# To do
Working line by line, output the entries below exactly as they appear.

[Data records Boundary: Start]

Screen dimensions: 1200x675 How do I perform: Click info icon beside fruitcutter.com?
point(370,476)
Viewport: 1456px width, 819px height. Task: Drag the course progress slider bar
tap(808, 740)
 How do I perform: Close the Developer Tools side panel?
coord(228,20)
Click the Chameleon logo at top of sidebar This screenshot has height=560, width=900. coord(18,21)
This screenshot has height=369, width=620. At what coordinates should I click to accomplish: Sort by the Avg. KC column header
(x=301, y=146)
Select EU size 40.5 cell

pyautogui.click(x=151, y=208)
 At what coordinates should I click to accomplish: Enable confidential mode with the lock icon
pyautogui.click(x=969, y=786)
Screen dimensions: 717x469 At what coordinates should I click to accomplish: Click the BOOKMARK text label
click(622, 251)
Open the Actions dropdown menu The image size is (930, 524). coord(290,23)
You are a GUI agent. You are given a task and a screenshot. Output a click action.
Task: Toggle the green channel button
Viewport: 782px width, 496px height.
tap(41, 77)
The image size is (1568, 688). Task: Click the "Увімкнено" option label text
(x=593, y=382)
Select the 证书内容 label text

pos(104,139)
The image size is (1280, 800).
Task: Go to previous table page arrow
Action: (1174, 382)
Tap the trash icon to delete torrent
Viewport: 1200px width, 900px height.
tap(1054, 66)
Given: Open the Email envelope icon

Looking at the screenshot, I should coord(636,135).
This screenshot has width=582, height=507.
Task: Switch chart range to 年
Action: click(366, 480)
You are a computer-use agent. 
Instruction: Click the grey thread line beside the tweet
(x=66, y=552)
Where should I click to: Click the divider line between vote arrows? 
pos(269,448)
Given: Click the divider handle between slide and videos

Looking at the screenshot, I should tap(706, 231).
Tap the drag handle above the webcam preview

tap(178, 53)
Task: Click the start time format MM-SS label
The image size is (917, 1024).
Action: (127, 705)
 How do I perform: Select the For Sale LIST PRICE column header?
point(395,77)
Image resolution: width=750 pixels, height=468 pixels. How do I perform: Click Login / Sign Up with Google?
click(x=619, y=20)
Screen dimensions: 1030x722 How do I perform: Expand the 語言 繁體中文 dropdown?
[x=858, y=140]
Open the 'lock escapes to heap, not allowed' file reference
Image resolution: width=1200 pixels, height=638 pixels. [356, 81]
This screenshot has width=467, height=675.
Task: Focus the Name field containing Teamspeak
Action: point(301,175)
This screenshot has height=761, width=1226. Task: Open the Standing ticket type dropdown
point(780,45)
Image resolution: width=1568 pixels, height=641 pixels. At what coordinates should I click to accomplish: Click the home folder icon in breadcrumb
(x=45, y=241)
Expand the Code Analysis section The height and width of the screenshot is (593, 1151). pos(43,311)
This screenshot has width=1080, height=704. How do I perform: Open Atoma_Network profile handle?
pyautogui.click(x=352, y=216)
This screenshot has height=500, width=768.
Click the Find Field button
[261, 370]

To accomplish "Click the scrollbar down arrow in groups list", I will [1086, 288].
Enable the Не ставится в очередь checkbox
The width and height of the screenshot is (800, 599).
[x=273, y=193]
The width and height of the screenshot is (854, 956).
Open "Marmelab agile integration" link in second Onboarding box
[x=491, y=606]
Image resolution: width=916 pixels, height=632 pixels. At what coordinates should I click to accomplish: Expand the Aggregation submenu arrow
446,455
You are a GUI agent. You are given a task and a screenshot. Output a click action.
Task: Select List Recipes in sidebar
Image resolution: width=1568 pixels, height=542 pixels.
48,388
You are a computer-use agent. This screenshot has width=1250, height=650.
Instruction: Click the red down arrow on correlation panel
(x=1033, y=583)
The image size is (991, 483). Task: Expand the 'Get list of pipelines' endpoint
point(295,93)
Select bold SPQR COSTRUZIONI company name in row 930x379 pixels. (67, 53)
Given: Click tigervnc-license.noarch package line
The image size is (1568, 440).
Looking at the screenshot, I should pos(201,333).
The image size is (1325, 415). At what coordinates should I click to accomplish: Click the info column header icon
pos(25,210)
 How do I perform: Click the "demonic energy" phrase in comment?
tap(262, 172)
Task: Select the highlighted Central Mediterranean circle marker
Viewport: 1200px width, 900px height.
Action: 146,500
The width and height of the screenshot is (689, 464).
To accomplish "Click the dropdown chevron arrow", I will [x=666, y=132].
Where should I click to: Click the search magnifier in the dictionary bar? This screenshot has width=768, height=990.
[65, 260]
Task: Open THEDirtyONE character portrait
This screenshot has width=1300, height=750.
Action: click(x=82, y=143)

[Data records Boundary: End]

# Result of this task
Screen dimensions: 1200x675 How do I perform: Click info icon beside fruitcutter.com?
point(370,476)
Viewport: 1456px width, 819px height. Task: Drag the course progress slider bar
tap(808, 740)
 How do I perform: Close the Developer Tools side panel?
coord(228,20)
Click the Chameleon logo at top of sidebar This screenshot has height=560, width=900. coord(18,21)
This screenshot has height=369, width=620. At what coordinates should I click to accomplish: Sort by the Avg. KC column header
(x=301, y=146)
Select EU size 40.5 cell

pyautogui.click(x=151, y=208)
 At what coordinates should I click to accomplish: Enable confidential mode with the lock icon
pyautogui.click(x=969, y=786)
Screen dimensions: 717x469 At what coordinates should I click to accomplish: Click the BOOKMARK text label
click(622, 251)
Open the Actions dropdown menu The image size is (930, 524). coord(290,23)
You are a GUI agent. You are given a task and a screenshot. Output a click action.
Task: Toggle the green channel button
Viewport: 782px width, 496px height.
tap(41, 77)
The image size is (1568, 688). Task: Click the "Увімкнено" option label text
(x=593, y=382)
Select the 证书内容 label text

pos(104,139)
The image size is (1280, 800).
Task: Go to previous table page arrow
Action: (1174, 382)
Tap the trash icon to delete torrent
Viewport: 1200px width, 900px height.
tap(1054, 66)
Given: Open the Email envelope icon

Looking at the screenshot, I should coord(636,135).
This screenshot has width=582, height=507.
Task: Switch chart range to 年
Action: click(366, 480)
You are a computer-use agent. 
Instruction: Click the grey thread line beside the tweet
(x=66, y=552)
Where should I click to: Click the divider line between vote arrows? 
pos(269,448)
Given: Click the divider handle between slide and videos

Looking at the screenshot, I should tap(706, 231).
Tap the drag handle above the webcam preview

tap(178, 53)
Task: Click the start time format MM-SS label
The image size is (917, 1024).
Action: (127, 705)
 How do I perform: Select the For Sale LIST PRICE column header?
point(395,77)
Image resolution: width=750 pixels, height=468 pixels. How do I perform: Click Login / Sign Up with Google?
click(x=619, y=20)
Screen dimensions: 1030x722 How do I perform: Expand the 語言 繁體中文 dropdown?
[x=858, y=140]
Open the 'lock escapes to heap, not allowed' file reference
Image resolution: width=1200 pixels, height=638 pixels. [356, 81]
This screenshot has width=467, height=675.
Task: Focus the Name field containing Teamspeak
Action: point(301,175)
This screenshot has height=761, width=1226. Task: Open the Standing ticket type dropdown
point(780,45)
Image resolution: width=1568 pixels, height=641 pixels. At what coordinates should I click to accomplish: Click the home folder icon in breadcrumb
(x=45, y=241)
Expand the Code Analysis section The height and width of the screenshot is (593, 1151). pos(43,311)
This screenshot has width=1080, height=704. How do I perform: Open Atoma_Network profile handle?
pyautogui.click(x=352, y=216)
This screenshot has height=500, width=768.
Click the Find Field button
[261, 370]

To accomplish "Click the scrollbar down arrow in groups list", I will [1086, 288].
Enable the Не ставится в очередь checkbox
The width and height of the screenshot is (800, 599).
[x=273, y=193]
The width and height of the screenshot is (854, 956).
Open "Marmelab agile integration" link in second Onboarding box
[x=491, y=606]
Image resolution: width=916 pixels, height=632 pixels. At what coordinates should I click to accomplish: Expand the Aggregation submenu arrow
446,455
You are a GUI agent. You are given a task and a screenshot. Output a click action.
Task: Select List Recipes in sidebar
Image resolution: width=1568 pixels, height=542 pixels.
48,388
You are a computer-use agent. This screenshot has width=1250, height=650.
Instruction: Click the red down arrow on correlation panel
(x=1033, y=583)
The image size is (991, 483). Task: Expand the 'Get list of pipelines' endpoint
point(295,93)
Select bold SPQR COSTRUZIONI company name in row 930x379 pixels. (67, 53)
Given: Click tigervnc-license.noarch package line
The image size is (1568, 440).
Looking at the screenshot, I should pos(201,333).
The image size is (1325, 415). At what coordinates should I click to accomplish: Click the info column header icon
pos(25,210)
 How do I perform: Click the "demonic energy" phrase in comment?
tap(262, 172)
Task: Select the highlighted Central Mediterranean circle marker
Viewport: 1200px width, 900px height.
Action: 146,500
The width and height of the screenshot is (689, 464).
To accomplish "Click the dropdown chevron arrow", I will [x=666, y=132].
Where should I click to: Click the search magnifier in the dictionary bar? This screenshot has width=768, height=990.
[65, 260]
Task: Open THEDirtyONE character portrait
This screenshot has width=1300, height=750.
Action: click(x=82, y=143)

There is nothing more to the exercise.